Kurator am O.K Centrum für Gegenwartskunst Linz

Mitarbeiter am Wissenschaftszentrum Wien

im Bereich Bildende Kunst und zeitgenössische Architektur

 

Mit dem Log-In Button in die Zone aktueller Sound-Bild-Architekturen

 

Zunehmend werden wir in ästhetische Zwischenwelten und Zonen der Genreüberschreitung geführt, die über herkömmliche Formen der Video- oder auch Computerkunst hinausweisen. Aus den Experimenten der Digital Culture heraus entwickelte sich eine neue KünstlerInnen- Generation, für die es selbstverständlich wurde, bewegtes Bild, Sound und Architektur konzeptuell miteinander zu verschalten.
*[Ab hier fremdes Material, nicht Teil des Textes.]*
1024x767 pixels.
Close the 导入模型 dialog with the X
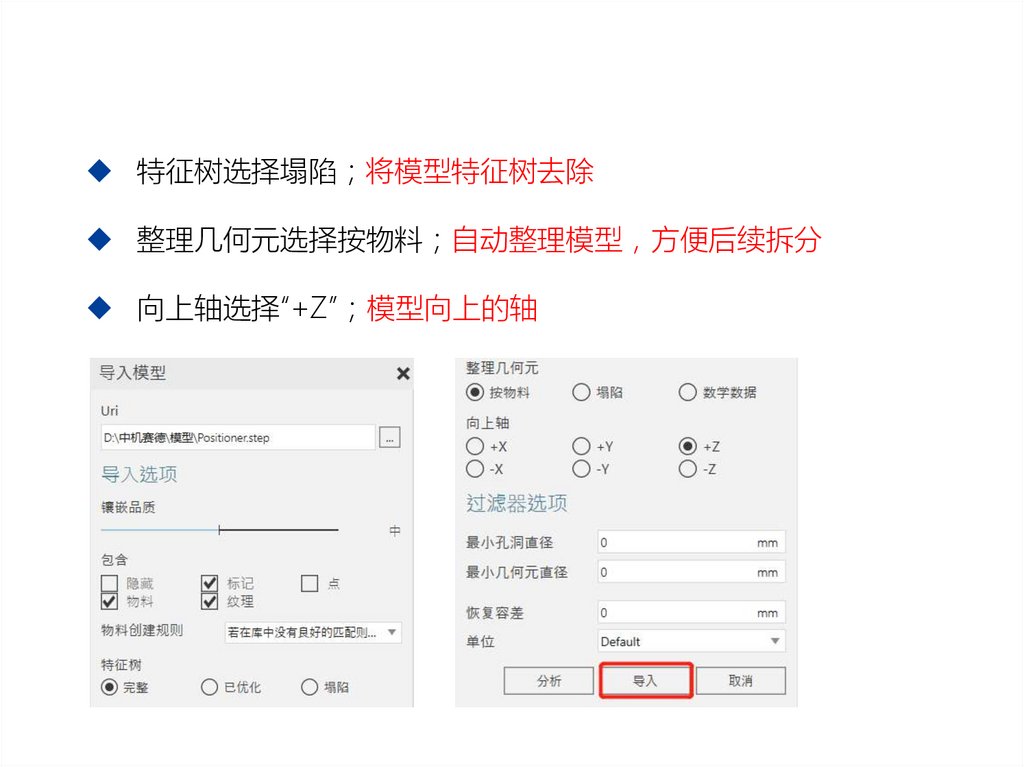[x=403, y=373]
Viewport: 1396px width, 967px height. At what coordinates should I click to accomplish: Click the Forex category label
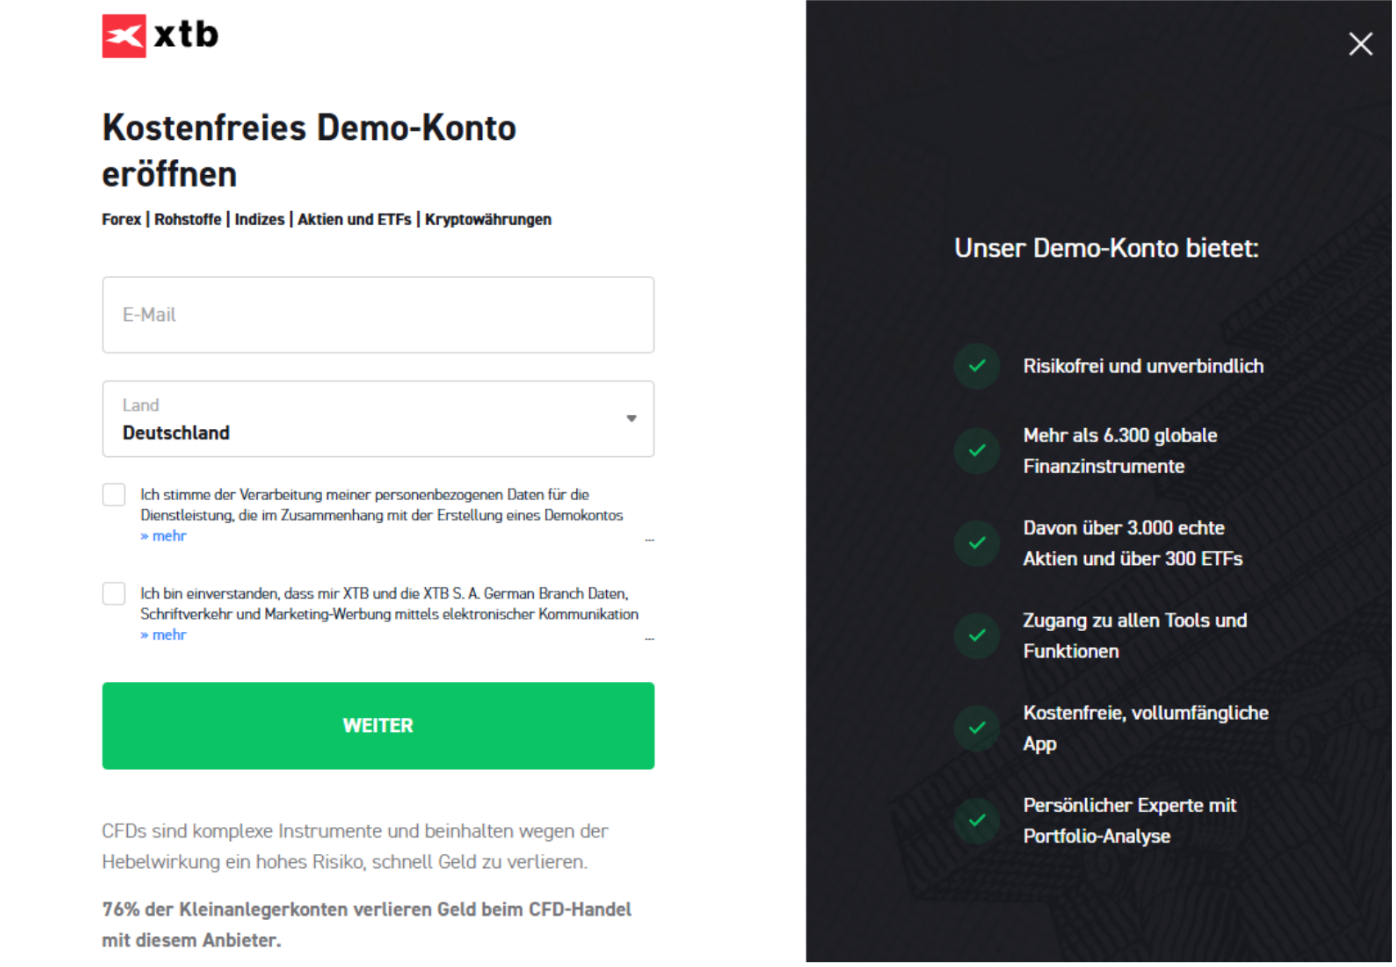(x=121, y=220)
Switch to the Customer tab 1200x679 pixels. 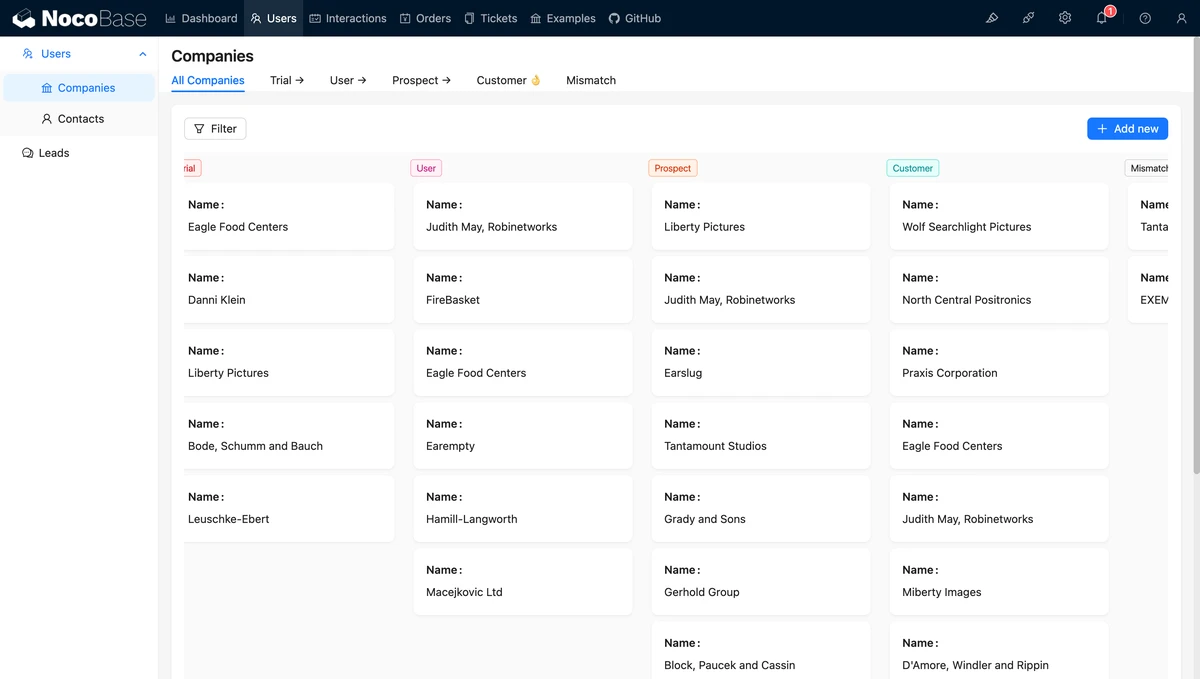tap(508, 80)
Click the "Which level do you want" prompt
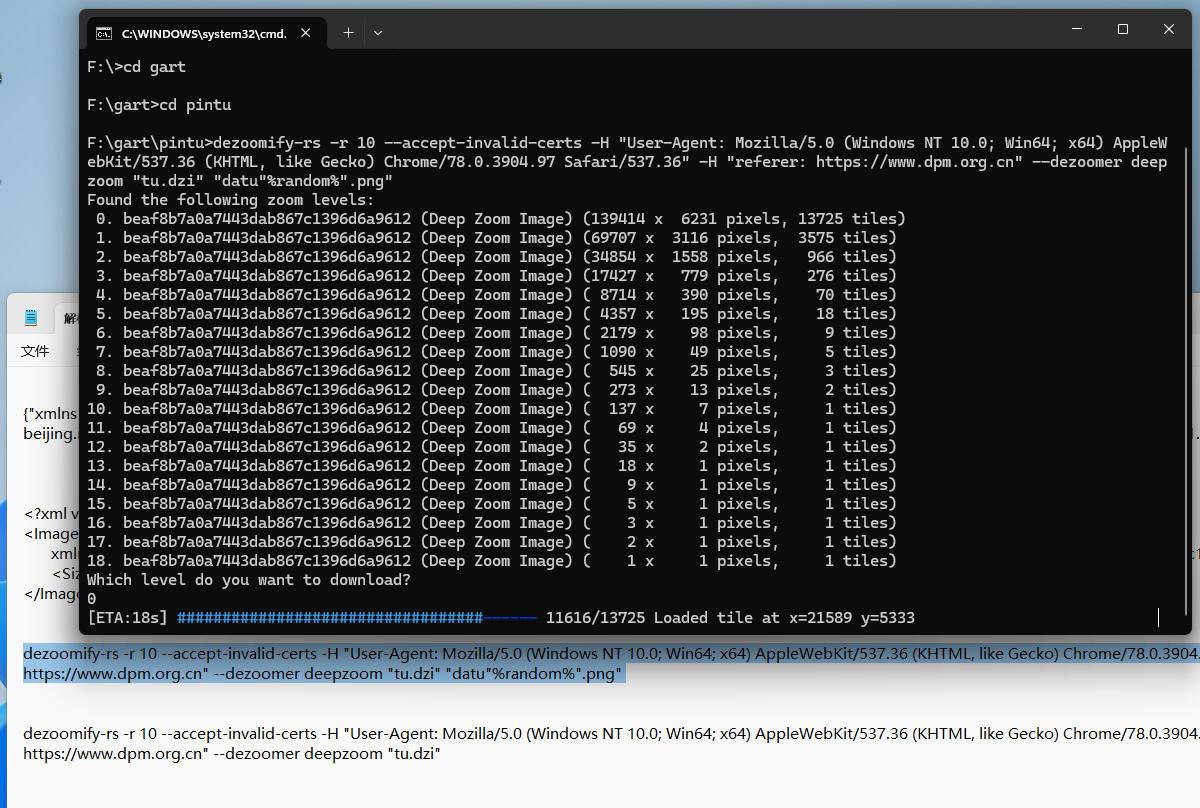This screenshot has height=808, width=1200. (x=248, y=580)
Durch Laptop und PC als zentrale Produktionsmittel in diesen ursprünglich nebeneinander liegenden Bereichen entstanden Möglichkeiten zur Schaffung atmosphärisch durchgestalteter Raumsituationen, deren einzelne Parameter über die digitale Matrix miteinander verzahnt sind. In der künstlerischen Arbeit am Computer laufen somit mehrere Diskursebenen und Gestaltungsprinzipien zusammen, die enorme Rückwirkungen auf das visionäre Neudenken und die Wahrnehmung gegenwärtiger Ausstellungssituationen haben. In Ergänzung dazu wird die Umsetzung solcher übergreifen- der Konzepte im Rahmen der Reihe O.K spektral am O.K Centrum für Gegenwartskunst in Linz (Oberösterreich) an Hand von Bildmaterial und Raumskizzen vorgestellt.